Deciding to refinance your home is a big and often beneficial decision. But is it the right choice for you? You’ll know that you’re ready to hit the closing table again after you:

  • Make the correct comparison. When checking out refi rates, be sure to compare the annual percentage rate, or APR, of each loan instead of the quoted interest rate. You must examine the true cost of your loan and compare it to your existing APR to determine whether or not you will save at least a half a point on your new loan.
  • Get an appraisal. Fannie Mae and Freddie Mac are cracking down — borrowers with a high loan-to-value ratio can expect to pay extra fees. Therefore, it’s smart to get your home appraisal performed beforehand so you don’t waste time and energy applying for a refi on a property that’s worth less than you had anticipated.
  • Choose the right loan. When looking for a new loan, be sure to weigh all of your options and choose a product that’s right for you. If, for instance, you want to refinance but believe that your job is in jeopardy, you may choose to reduce your payments, even if it means extending the life of your loan.
  • Shop around. Buyers typically compare loan offers from multiple lenders. But many don’t realize that they can actually shop around for title services, too. This can translate into hundreds or even thousands of dollars in savings on your loan. Experts recommend checking at least three lenders and three title companies before making your decision.

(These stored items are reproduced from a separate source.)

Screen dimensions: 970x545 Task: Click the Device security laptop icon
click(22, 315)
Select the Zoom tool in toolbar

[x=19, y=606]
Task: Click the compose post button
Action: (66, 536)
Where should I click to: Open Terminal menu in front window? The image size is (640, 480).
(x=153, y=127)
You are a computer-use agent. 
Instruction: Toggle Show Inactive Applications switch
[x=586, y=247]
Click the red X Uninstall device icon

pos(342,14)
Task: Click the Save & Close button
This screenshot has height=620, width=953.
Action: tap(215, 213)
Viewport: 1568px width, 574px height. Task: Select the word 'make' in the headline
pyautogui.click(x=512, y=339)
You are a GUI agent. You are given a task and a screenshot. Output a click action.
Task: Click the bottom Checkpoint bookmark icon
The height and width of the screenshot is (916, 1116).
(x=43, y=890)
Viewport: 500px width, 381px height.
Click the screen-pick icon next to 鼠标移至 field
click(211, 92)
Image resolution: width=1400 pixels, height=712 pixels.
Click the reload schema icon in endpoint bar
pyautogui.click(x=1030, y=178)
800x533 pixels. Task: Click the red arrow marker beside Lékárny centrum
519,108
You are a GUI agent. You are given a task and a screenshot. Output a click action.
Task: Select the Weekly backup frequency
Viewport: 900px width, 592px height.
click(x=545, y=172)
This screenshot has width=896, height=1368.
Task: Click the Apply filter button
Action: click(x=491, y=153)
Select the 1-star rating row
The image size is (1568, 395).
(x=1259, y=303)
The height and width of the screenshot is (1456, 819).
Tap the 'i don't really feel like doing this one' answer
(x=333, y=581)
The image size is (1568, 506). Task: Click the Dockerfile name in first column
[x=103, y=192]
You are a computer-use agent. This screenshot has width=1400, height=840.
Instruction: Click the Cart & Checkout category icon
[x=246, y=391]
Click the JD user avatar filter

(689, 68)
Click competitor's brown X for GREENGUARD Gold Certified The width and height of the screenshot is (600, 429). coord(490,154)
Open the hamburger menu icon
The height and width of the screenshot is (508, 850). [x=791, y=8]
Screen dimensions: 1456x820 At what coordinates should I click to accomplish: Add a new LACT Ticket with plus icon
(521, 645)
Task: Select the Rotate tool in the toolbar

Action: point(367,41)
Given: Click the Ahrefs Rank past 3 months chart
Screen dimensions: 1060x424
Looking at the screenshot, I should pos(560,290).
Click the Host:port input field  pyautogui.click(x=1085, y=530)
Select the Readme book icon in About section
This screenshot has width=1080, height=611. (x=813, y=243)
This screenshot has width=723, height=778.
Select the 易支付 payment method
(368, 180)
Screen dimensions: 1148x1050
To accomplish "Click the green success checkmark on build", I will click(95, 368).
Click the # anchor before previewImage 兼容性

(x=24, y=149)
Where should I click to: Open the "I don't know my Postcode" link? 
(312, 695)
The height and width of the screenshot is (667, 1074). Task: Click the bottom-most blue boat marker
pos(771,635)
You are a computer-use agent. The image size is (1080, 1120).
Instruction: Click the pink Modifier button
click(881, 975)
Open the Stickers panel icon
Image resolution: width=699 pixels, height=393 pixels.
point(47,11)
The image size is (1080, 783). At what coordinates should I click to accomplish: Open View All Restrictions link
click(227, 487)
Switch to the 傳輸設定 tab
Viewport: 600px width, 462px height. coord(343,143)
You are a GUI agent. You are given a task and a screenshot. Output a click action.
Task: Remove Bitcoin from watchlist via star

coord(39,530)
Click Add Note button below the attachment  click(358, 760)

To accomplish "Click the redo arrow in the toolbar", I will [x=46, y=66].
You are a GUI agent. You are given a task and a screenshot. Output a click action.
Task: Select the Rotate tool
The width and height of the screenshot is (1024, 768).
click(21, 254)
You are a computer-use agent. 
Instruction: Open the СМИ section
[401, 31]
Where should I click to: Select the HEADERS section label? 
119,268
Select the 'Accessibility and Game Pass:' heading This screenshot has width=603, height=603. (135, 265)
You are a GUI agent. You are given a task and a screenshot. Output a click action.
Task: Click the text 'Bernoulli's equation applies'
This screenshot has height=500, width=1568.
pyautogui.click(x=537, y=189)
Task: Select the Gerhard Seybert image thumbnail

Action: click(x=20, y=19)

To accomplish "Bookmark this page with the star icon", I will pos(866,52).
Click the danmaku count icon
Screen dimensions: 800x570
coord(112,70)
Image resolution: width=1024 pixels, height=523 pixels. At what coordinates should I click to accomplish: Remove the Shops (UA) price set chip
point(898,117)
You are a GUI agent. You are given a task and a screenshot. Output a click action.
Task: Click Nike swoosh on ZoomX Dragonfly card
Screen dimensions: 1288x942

  • Decide to stay put. Selling your home right after a refi is practically a surefire way to lose money. Therefore, you should plan on staying in your house for a while after you refinance. It’s a good idea to decide how long you plan to remain in your home and then run the numbers to determine your break-even point — the point at which your savings outweigh your refinancing costs — before jumping into a refi.
  • Stay on top of your credit. A credit rating below 660 can derail your mortgage refinance. Steps to improve and maintain your credit score include paying your bills on time, keeping all of your credit lines open and paying down any cards that are at their max.